(What the task requires)
Pictures aside, write out the data exactly as it reads.

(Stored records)

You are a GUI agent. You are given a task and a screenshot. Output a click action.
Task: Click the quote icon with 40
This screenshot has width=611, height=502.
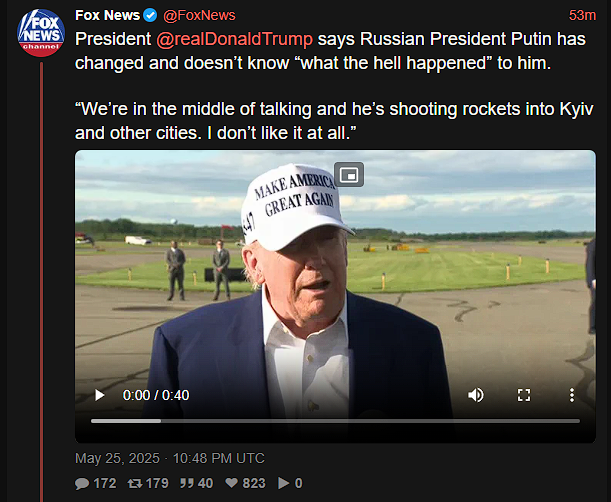(x=186, y=483)
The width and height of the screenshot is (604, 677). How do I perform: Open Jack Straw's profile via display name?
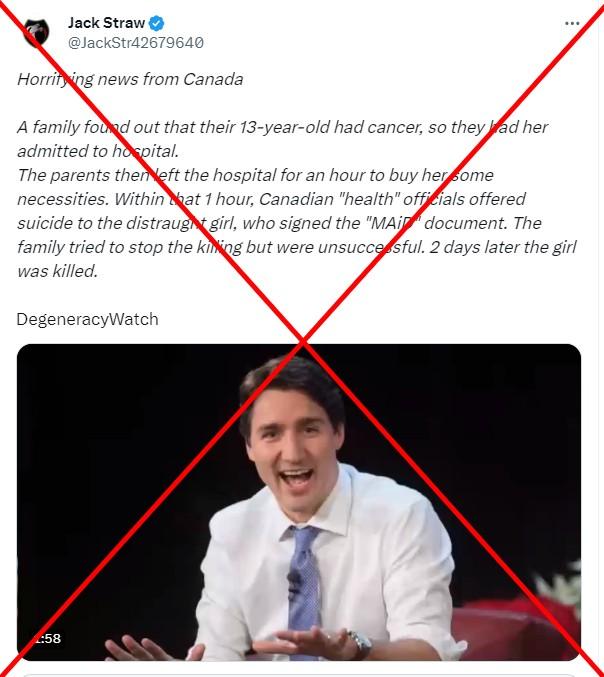pos(106,23)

(Solution to this exercise)
You are a GUI agent. You are given a task and a screenshot. Output a click action.
Task: Click the quote icon with 40
This screenshot has width=611, height=502.
(x=186, y=483)
The width and height of the screenshot is (604, 677). How do I perform: Open Jack Straw's profile via display name?
pos(106,23)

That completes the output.